Complementary to TEM, X-ray line profile analysis (XLPA) is another microstructure characterizing technique, which focuses on analyzing statistical properties of the dislocation system [9,10]. If there are a huge number of dislocations in material, all dislocations will interact with each other and form a specific inter-stress or strain distribution in the whole system. The inter-strain distribution can directly influence the shape of the diffraction line profile. At present, with the development of the procedure of XLPA [11,12,13], the statistical parameters of dislocations such as the density, the character, and the arrangement parameter of dislocations can be achieved inversely from the measured diffraction line profiles. Previous experimental results of materials deformed at lower strain rates indicated that XLPA is a reliable procedure to provide quantitative values of microstructure consistent with TEM results [5,14]. However, for irradiated materials, dislocation densities determined by XLPA were recently found to be obviously larger than those obtained using TEM [15]. The discrepancy was accounted for by referring to the dislocation structure produced by irradiation, which usually comprises dislocation loops with diameters covering a wide range. In principle, XLPA can detect dislocation loops for any diameter, while TEM just counts loops larger than a specific value. This is a limitation for TEM to quantitate the dislocation densities in irradiated materials. For the materials deformed at different strain rates, although various microstructures have been investigated using TEM, fewer studies were carried out systematically to compare the effect of strain rate on the dislocation structure in the materials.

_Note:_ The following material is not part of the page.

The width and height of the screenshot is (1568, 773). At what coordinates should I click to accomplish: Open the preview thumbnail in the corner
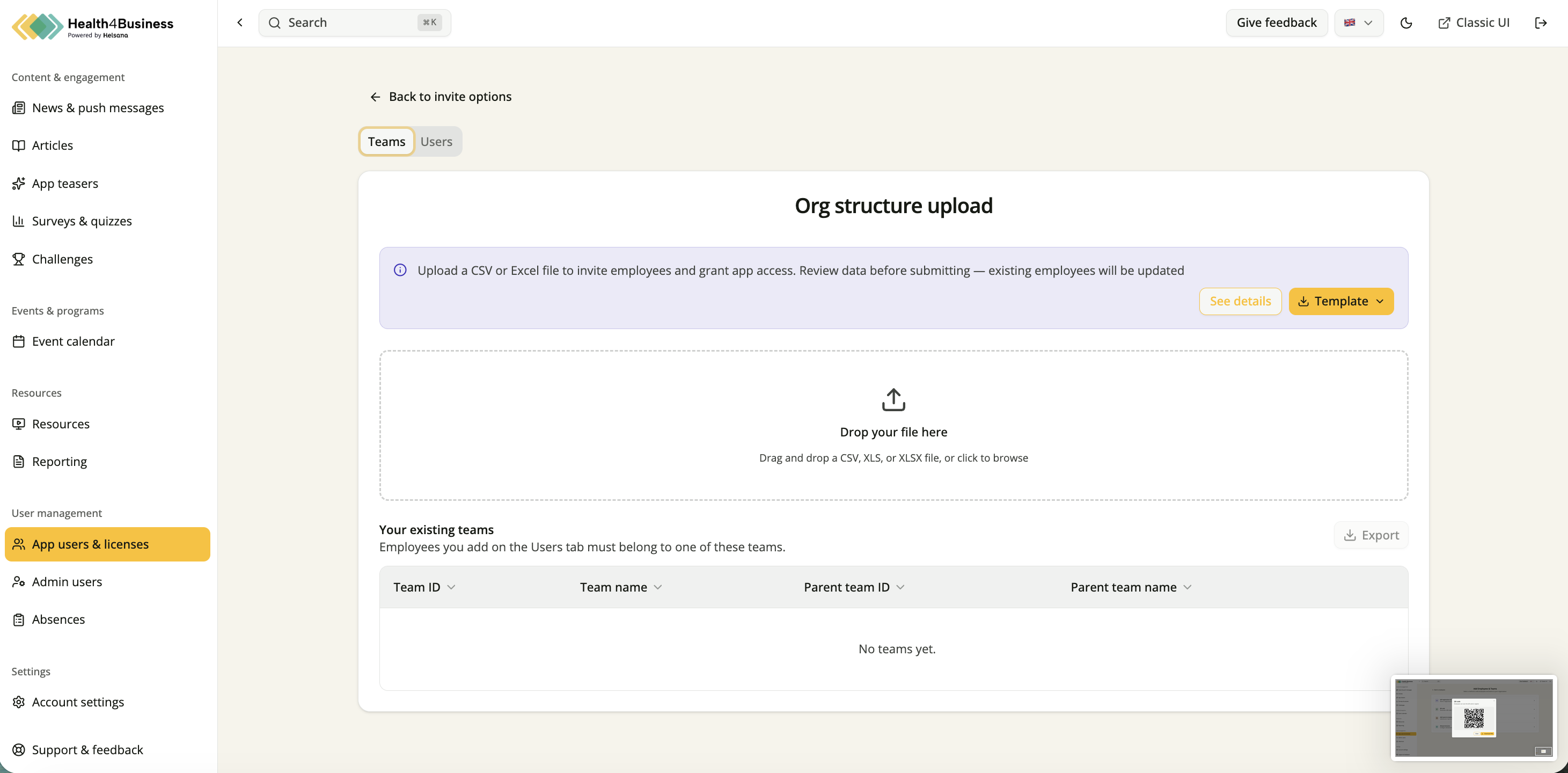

Particularly for shock-loaded materials, the dislocation densities obtained by TEM are far lower than the analytical calculations [4,16,17] or the numerical simulations [18,19,20]. After comparing the electrical resistances in the copper during and after shock compression, Gilev [21] considered that the information on defects obtained for the recovered sample was not reflective of the real state of the material right behind the shock front. This encouraged us to initiate X-ray diffraction measurements of the dislocation structure in materials deformed at different strain rates.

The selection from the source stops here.